** PROVIDED MATERIAL follows **
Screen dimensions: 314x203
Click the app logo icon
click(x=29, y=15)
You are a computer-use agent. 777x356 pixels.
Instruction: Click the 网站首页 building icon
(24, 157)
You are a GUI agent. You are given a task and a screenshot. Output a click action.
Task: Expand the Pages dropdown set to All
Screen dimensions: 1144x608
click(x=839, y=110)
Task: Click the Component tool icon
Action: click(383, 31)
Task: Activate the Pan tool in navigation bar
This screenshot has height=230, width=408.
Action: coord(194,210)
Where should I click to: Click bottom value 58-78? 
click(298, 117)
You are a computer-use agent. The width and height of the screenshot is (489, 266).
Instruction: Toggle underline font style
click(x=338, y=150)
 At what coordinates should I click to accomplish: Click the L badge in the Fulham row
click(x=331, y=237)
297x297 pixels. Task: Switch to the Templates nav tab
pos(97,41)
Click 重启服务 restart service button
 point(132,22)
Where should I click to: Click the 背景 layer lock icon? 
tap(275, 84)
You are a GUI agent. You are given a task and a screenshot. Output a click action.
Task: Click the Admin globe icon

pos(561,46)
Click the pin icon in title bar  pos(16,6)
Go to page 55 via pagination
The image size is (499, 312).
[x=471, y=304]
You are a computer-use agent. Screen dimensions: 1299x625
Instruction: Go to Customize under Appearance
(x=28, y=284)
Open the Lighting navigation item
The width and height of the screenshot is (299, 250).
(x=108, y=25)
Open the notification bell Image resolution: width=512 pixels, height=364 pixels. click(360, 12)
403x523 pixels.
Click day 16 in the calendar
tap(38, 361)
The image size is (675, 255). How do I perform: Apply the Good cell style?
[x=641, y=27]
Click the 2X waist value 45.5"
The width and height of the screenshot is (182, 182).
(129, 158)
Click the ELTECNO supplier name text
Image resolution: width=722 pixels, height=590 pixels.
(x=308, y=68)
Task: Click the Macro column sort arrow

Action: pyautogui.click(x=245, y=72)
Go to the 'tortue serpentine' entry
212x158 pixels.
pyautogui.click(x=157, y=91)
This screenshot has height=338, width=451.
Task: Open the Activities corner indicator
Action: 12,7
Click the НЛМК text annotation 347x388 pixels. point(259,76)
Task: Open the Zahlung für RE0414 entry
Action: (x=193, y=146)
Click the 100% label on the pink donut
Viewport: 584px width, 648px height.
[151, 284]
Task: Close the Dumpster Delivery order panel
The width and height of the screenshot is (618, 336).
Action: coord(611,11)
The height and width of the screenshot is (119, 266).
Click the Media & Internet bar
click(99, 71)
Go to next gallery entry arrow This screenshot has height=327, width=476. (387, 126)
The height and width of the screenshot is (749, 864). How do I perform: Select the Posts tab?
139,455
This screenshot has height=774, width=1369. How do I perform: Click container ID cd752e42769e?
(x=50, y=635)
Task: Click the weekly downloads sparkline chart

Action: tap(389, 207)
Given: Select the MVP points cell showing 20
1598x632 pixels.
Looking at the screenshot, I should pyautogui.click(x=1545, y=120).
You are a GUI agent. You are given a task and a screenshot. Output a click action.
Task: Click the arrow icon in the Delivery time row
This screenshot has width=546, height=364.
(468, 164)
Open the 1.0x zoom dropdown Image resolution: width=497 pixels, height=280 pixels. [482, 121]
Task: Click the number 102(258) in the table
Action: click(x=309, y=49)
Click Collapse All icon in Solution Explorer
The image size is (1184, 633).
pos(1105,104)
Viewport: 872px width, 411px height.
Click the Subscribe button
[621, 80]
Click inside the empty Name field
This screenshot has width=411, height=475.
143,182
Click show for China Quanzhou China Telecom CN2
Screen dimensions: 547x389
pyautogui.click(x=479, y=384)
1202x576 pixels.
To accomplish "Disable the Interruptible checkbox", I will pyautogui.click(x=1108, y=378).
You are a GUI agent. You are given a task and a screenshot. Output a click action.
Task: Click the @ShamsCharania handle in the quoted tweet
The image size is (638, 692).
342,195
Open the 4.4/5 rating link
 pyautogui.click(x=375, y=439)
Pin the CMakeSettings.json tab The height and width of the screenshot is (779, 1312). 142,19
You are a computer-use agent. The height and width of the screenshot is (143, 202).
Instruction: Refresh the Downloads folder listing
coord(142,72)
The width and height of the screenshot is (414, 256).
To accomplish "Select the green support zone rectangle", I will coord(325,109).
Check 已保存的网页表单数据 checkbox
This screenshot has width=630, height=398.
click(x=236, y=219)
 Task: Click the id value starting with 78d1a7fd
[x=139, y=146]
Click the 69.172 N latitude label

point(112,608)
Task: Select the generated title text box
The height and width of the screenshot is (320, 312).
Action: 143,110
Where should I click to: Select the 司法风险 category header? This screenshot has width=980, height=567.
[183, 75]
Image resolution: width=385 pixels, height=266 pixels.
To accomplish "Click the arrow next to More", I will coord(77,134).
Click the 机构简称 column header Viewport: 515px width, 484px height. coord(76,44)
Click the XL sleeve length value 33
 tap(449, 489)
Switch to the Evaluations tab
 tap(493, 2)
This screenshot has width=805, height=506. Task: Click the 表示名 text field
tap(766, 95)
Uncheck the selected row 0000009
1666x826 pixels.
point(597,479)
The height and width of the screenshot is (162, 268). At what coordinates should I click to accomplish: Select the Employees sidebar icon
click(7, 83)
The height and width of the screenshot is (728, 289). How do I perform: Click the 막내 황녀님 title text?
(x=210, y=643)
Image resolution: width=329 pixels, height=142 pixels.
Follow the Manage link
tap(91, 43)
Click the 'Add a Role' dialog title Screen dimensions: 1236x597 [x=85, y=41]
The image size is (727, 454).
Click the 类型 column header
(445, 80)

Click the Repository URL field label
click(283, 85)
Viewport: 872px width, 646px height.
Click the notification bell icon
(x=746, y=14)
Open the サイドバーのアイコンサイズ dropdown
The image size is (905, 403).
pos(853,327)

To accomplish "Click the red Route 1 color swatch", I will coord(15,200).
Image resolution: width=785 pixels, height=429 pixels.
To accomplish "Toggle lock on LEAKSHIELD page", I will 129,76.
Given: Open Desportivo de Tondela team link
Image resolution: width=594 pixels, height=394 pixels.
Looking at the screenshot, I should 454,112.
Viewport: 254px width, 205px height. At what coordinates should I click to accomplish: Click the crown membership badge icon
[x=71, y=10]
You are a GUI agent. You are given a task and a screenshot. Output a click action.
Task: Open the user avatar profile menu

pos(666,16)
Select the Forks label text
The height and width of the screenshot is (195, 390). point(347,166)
** End of PROVIDED MATERIAL **
- **EXERCISE INSTRUCTIONS**
The answer must be a word-for-word restatement of the records.

- **RESPONSE**
Screen dimensions: 314x203
Click the app logo icon
click(x=29, y=15)
You are a computer-use agent. 777x356 pixels.
Instruction: Click the 网站首页 building icon
(24, 157)
You are a GUI agent. You are given a task and a screenshot. Output a click action.
Task: Expand the Pages dropdown set to All
Screen dimensions: 1144x608
click(x=839, y=110)
Task: Click the Component tool icon
Action: click(383, 31)
Task: Activate the Pan tool in navigation bar
This screenshot has height=230, width=408.
Action: coord(194,210)
Where should I click to: Click bottom value 58-78? 
click(298, 117)
You are a computer-use agent. The width and height of the screenshot is (489, 266).
Instruction: Toggle underline font style
click(x=338, y=150)
 At what coordinates should I click to accomplish: Click the L badge in the Fulham row
click(x=331, y=237)
297x297 pixels. Task: Switch to the Templates nav tab
pos(97,41)
Click 重启服务 restart service button
 point(132,22)
Where should I click to: Click the 背景 layer lock icon? 
tap(275, 84)
You are a GUI agent. You are given a task and a screenshot. Output a click action.
Task: Click the Admin globe icon

pos(561,46)
Click the pin icon in title bar  pos(16,6)
Go to page 55 via pagination
The image size is (499, 312).
[x=471, y=304]
You are a computer-use agent. Screen dimensions: 1299x625
Instruction: Go to Customize under Appearance
(x=28, y=284)
Open the Lighting navigation item
The width and height of the screenshot is (299, 250).
(x=108, y=25)
Open the notification bell Image resolution: width=512 pixels, height=364 pixels. click(360, 12)
403x523 pixels.
Click day 16 in the calendar
tap(38, 361)
The image size is (675, 255). How do I perform: Apply the Good cell style?
[x=641, y=27]
Click the 2X waist value 45.5"
The width and height of the screenshot is (182, 182).
(129, 158)
Click the ELTECNO supplier name text
Image resolution: width=722 pixels, height=590 pixels.
(x=308, y=68)
Task: Click the Macro column sort arrow

Action: pyautogui.click(x=245, y=72)
Go to the 'tortue serpentine' entry
212x158 pixels.
pyautogui.click(x=157, y=91)
This screenshot has height=338, width=451.
Task: Open the Activities corner indicator
Action: 12,7
Click the НЛМК text annotation 347x388 pixels. point(259,76)
Task: Open the Zahlung für RE0414 entry
Action: (x=193, y=146)
Click the 100% label on the pink donut
Viewport: 584px width, 648px height.
[151, 284]
Task: Close the Dumpster Delivery order panel
The width and height of the screenshot is (618, 336).
Action: coord(611,11)
The height and width of the screenshot is (119, 266).
Click the Media & Internet bar
click(99, 71)
Go to next gallery entry arrow This screenshot has height=327, width=476. (387, 126)
The height and width of the screenshot is (749, 864). How do I perform: Select the Posts tab?
139,455
This screenshot has height=774, width=1369. How do I perform: Click container ID cd752e42769e?
(x=50, y=635)
Task: Click the weekly downloads sparkline chart

Action: tap(389, 207)
Given: Select the MVP points cell showing 20
1598x632 pixels.
Looking at the screenshot, I should pyautogui.click(x=1545, y=120).
You are a GUI agent. You are given a task and a screenshot. Output a click action.
Task: Click the arrow icon in the Delivery time row
This screenshot has width=546, height=364.
(468, 164)
Open the 1.0x zoom dropdown Image resolution: width=497 pixels, height=280 pixels. [482, 121]
Task: Click the number 102(258) in the table
Action: click(x=309, y=49)
Click Collapse All icon in Solution Explorer
The image size is (1184, 633).
pos(1105,104)
Viewport: 872px width, 411px height.
Click the Subscribe button
[621, 80]
Click inside the empty Name field
This screenshot has width=411, height=475.
143,182
Click show for China Quanzhou China Telecom CN2
Screen dimensions: 547x389
pyautogui.click(x=479, y=384)
1202x576 pixels.
To accomplish "Disable the Interruptible checkbox", I will pyautogui.click(x=1108, y=378).
You are a GUI agent. You are given a task and a screenshot. Output a click action.
Task: Click the @ShamsCharania handle in the quoted tweet
The image size is (638, 692).
342,195
Open the 4.4/5 rating link
 pyautogui.click(x=375, y=439)
Pin the CMakeSettings.json tab The height and width of the screenshot is (779, 1312). 142,19
You are a computer-use agent. The height and width of the screenshot is (143, 202).
Instruction: Refresh the Downloads folder listing
coord(142,72)
The width and height of the screenshot is (414, 256).
To accomplish "Select the green support zone rectangle", I will coord(325,109).
Check 已保存的网页表单数据 checkbox
This screenshot has width=630, height=398.
click(x=236, y=219)
 Task: Click the id value starting with 78d1a7fd
[x=139, y=146]
Click the 69.172 N latitude label

point(112,608)
Task: Select the generated title text box
The height and width of the screenshot is (320, 312).
Action: 143,110
Where should I click to: Select the 司法风险 category header? This screenshot has width=980, height=567.
[183, 75]
Image resolution: width=385 pixels, height=266 pixels.
To accomplish "Click the arrow next to More", I will coord(77,134).
Click the 机构简称 column header Viewport: 515px width, 484px height. coord(76,44)
Click the XL sleeve length value 33
 tap(449, 489)
Switch to the Evaluations tab
 tap(493, 2)
This screenshot has width=805, height=506. Task: Click the 表示名 text field
tap(766, 95)
Uncheck the selected row 0000009
1666x826 pixels.
point(597,479)
The height and width of the screenshot is (162, 268). At what coordinates should I click to accomplish: Select the Employees sidebar icon
click(7, 83)
The height and width of the screenshot is (728, 289). How do I perform: Click the 막내 황녀님 title text?
(x=210, y=643)
Image resolution: width=329 pixels, height=142 pixels.
Follow the Manage link
tap(91, 43)
Click the 'Add a Role' dialog title Screen dimensions: 1236x597 [x=85, y=41]
The image size is (727, 454).
Click the 类型 column header
(445, 80)

Click the Repository URL field label
click(283, 85)
Viewport: 872px width, 646px height.
Click the notification bell icon
(x=746, y=14)
Open the サイドバーのアイコンサイズ dropdown
The image size is (905, 403).
pos(853,327)

To accomplish "Click the red Route 1 color swatch", I will coord(15,200).
Image resolution: width=785 pixels, height=429 pixels.
To accomplish "Toggle lock on LEAKSHIELD page", I will 129,76.
Given: Open Desportivo de Tondela team link
Image resolution: width=594 pixels, height=394 pixels.
Looking at the screenshot, I should 454,112.
Viewport: 254px width, 205px height. At what coordinates should I click to accomplish: Click the crown membership badge icon
[x=71, y=10]
You are a GUI agent. You are given a task and a screenshot. Output a click action.
Task: Open the user avatar profile menu

pos(666,16)
Select the Forks label text
The height and width of the screenshot is (195, 390). point(347,166)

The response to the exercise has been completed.